Exclude all pictures, then copy each of the records exactly as written.

[Dataset records]
····················

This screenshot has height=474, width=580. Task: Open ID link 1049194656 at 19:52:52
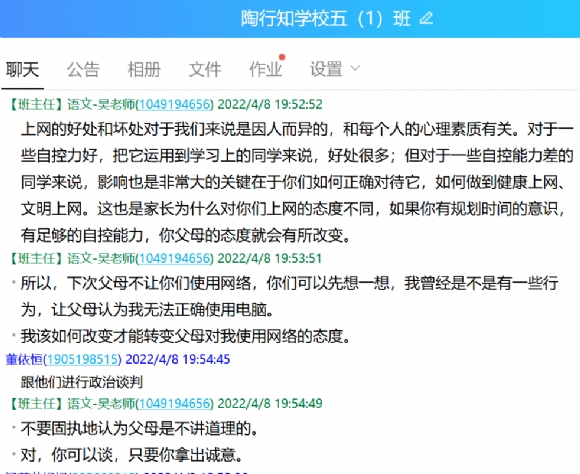pos(175,104)
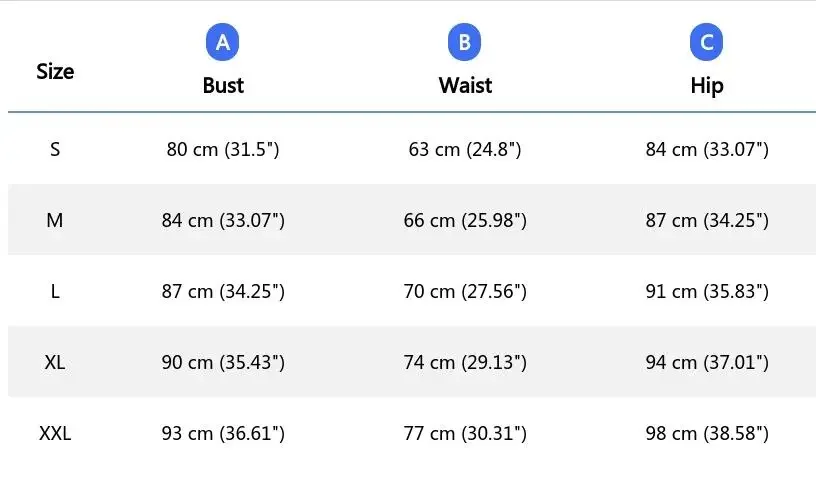Select the S size row label
This screenshot has width=816, height=485.
55,149
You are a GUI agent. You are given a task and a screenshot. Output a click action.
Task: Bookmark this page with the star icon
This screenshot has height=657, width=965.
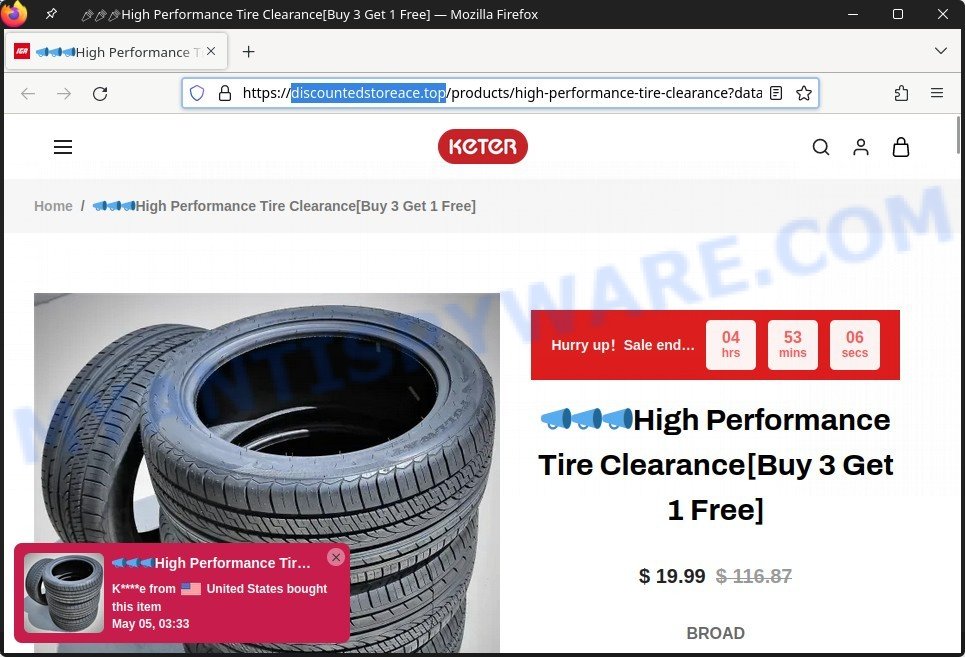coord(804,93)
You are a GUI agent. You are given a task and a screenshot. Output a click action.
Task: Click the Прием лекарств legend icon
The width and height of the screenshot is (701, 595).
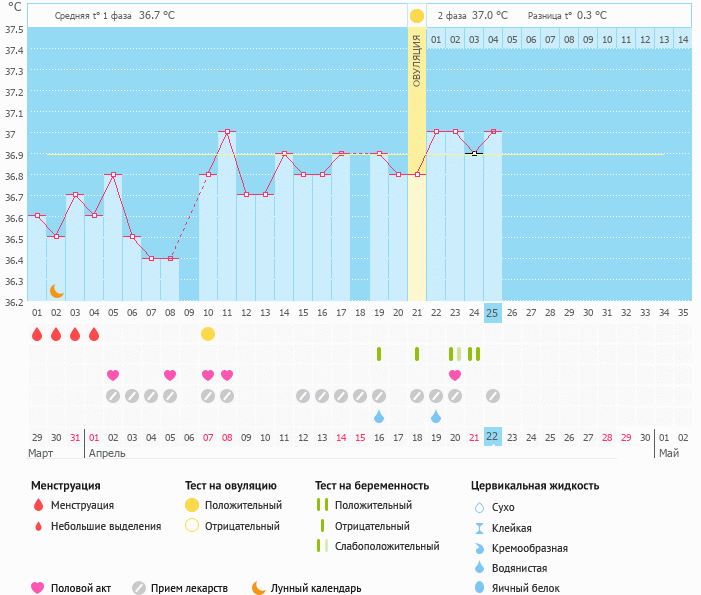[x=138, y=589]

····················

[EXERCISE RESULT]
This screenshot has height=474, width=580. Task: Open ID link 1049194656 at 19:52:52
pos(175,104)
Select the S size row label
This screenshot has width=816, height=485.
55,149
You are a GUI agent. You are given a task and a screenshot. Output a click action.
Task: Bookmark this page with the star icon
This screenshot has height=657, width=965.
coord(804,93)
You are a GUI agent. You are given a task and a screenshot. Output a click action.
Task: Click the Прием лекарств legend icon
The width and height of the screenshot is (701, 595).
[x=138, y=589]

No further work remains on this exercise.